- _Objective_: Pull every line of text out of the records below and reproduce each one word for word, leaving out the pictures.
-- Start of Records supplied --
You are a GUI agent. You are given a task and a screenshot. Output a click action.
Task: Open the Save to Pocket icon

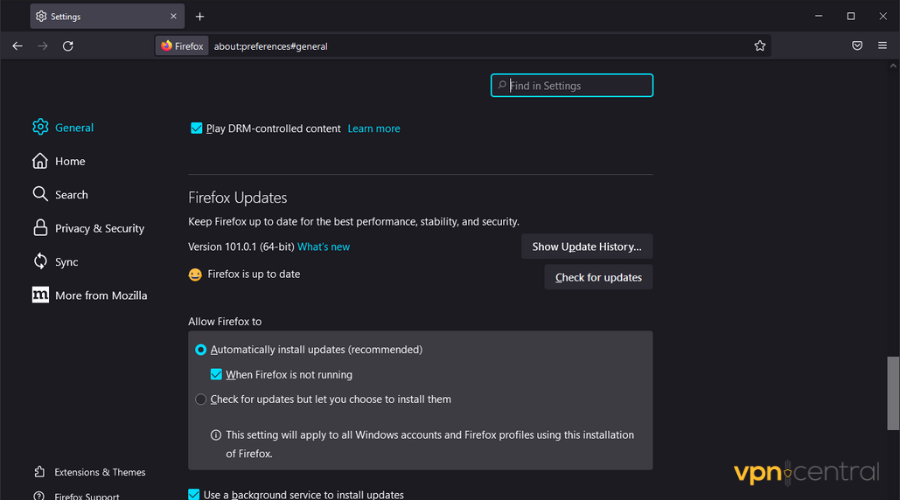[x=857, y=46]
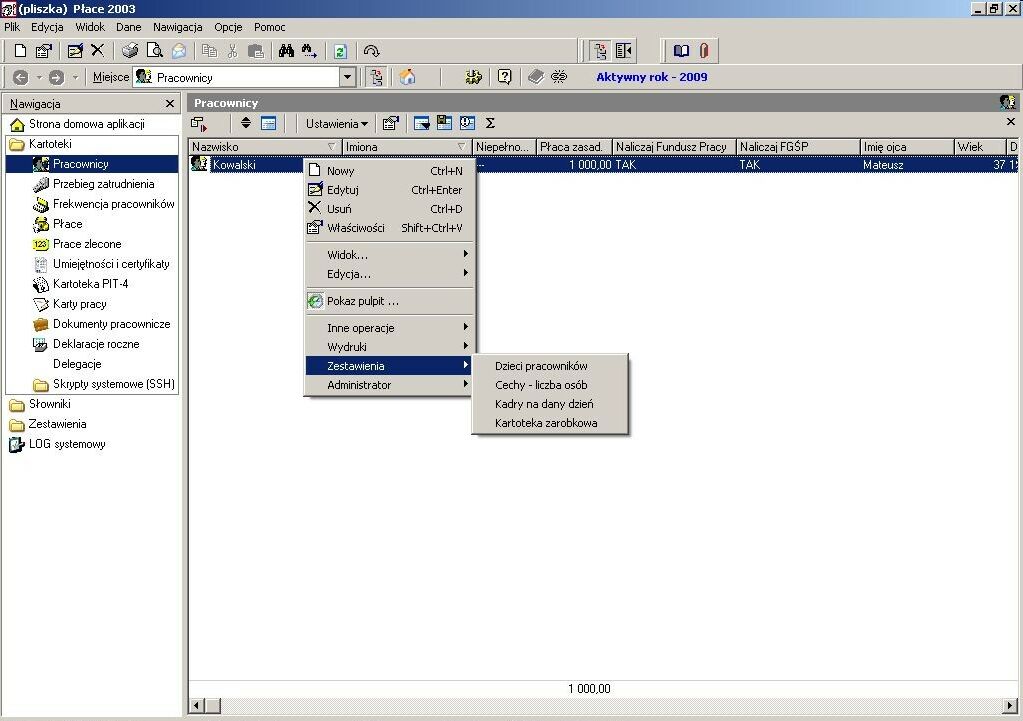Viewport: 1023px width, 721px height.
Task: Click the open book help icon
Action: (x=681, y=51)
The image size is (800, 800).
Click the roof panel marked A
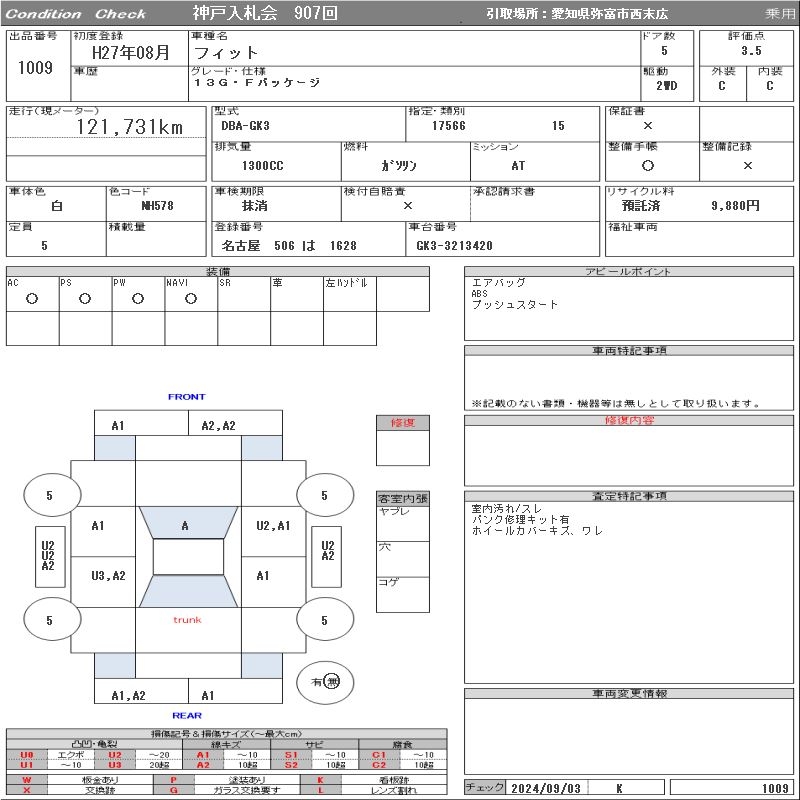(185, 525)
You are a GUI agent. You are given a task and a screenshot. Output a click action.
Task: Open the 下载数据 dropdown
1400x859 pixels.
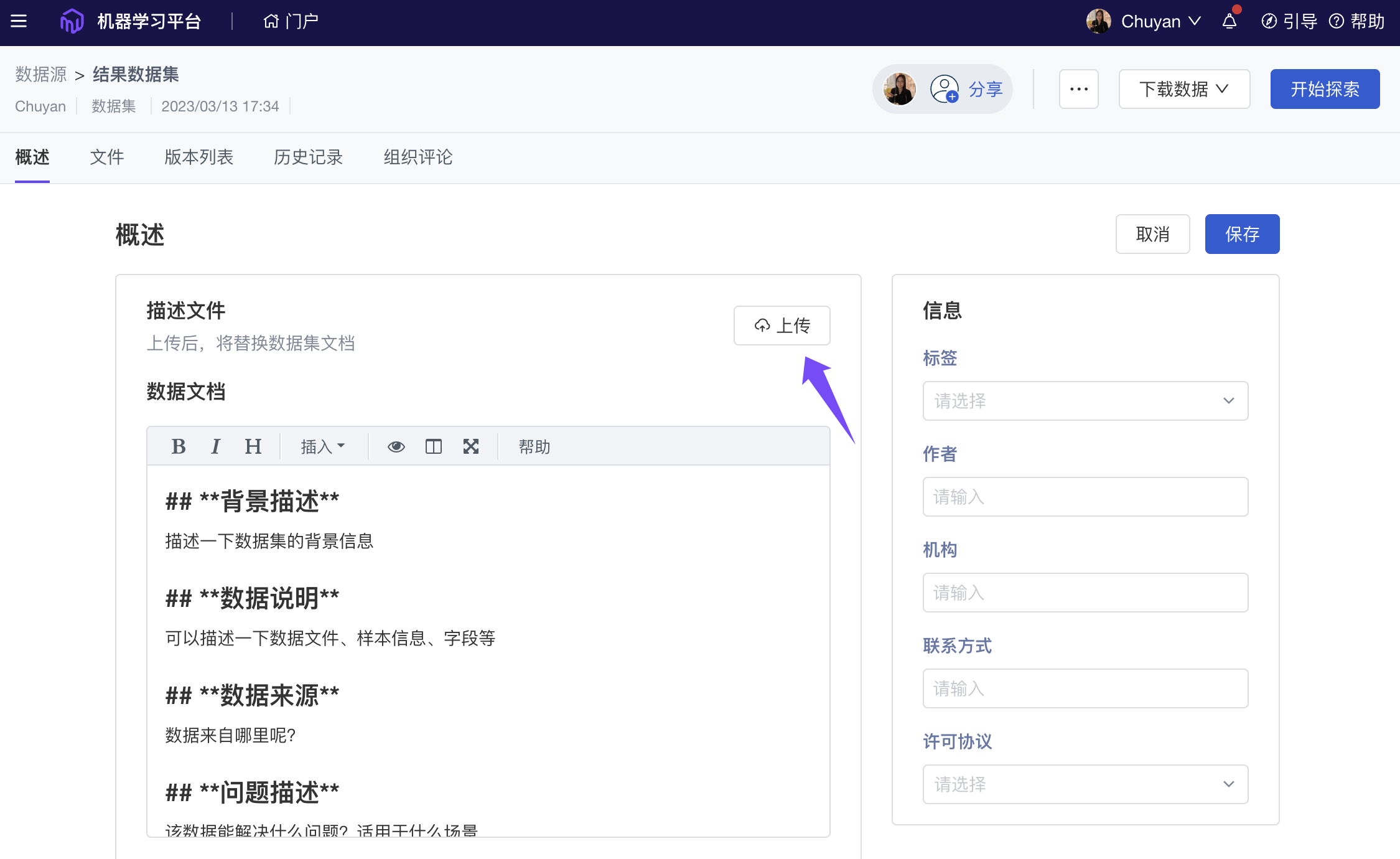point(1184,89)
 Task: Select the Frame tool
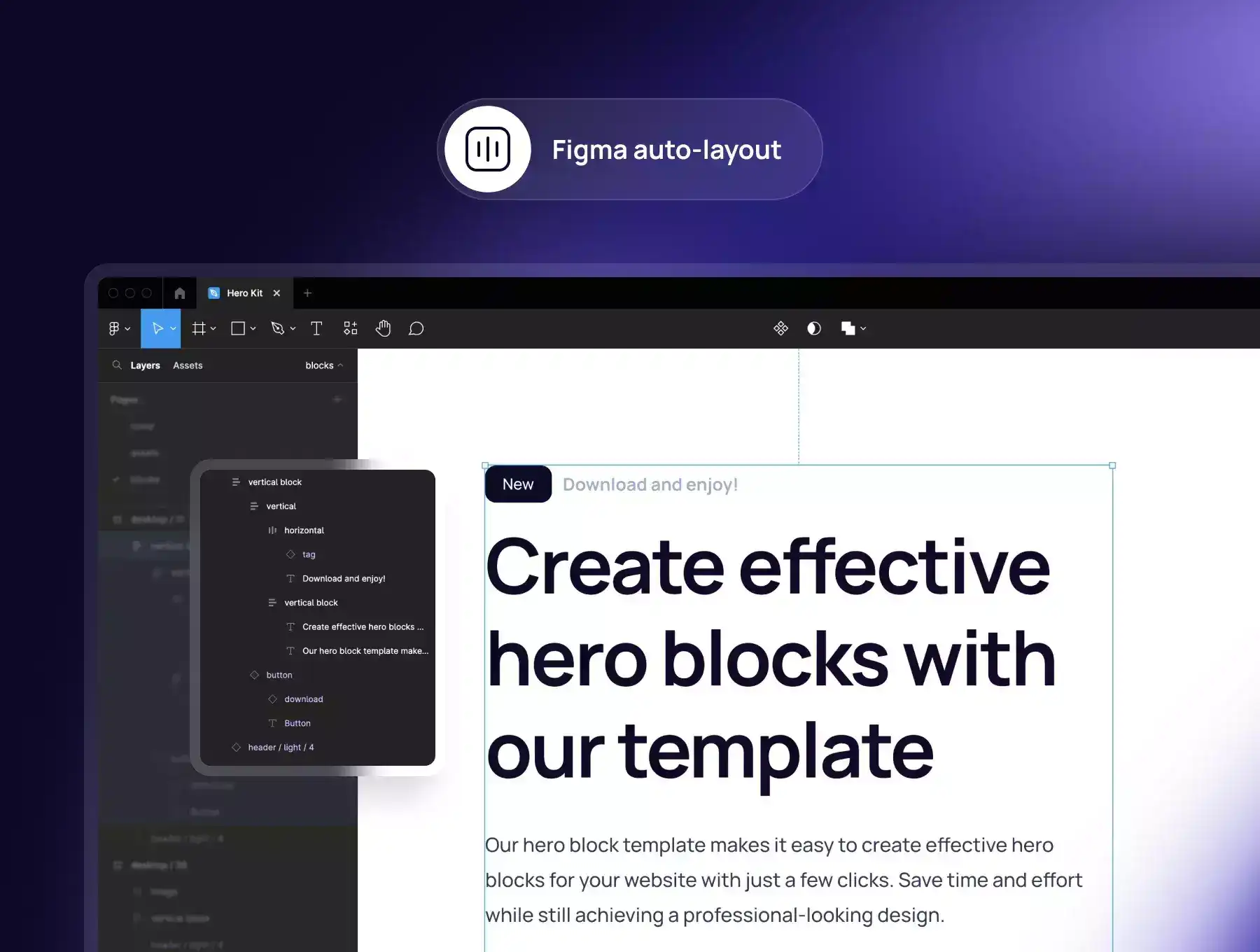[199, 328]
-- End of Records supplied --
- _Worked answer_:
You are a GUI agent. You are given a task and a screenshot. Output a click action.
Task: Open the Save to Pocket icon

[x=857, y=46]
Viewport: 1023px width, 721px height.
Task: Click the open book help icon
Action: (x=681, y=51)
The image size is (800, 800).
Click the roof panel marked A
(185, 525)
You are a GUI agent. You are given a task and a screenshot. Output a click action.
Task: Open the 下载数据 dropdown
1400x859 pixels.
point(1184,89)
 Task: Select the Frame tool
[199, 328]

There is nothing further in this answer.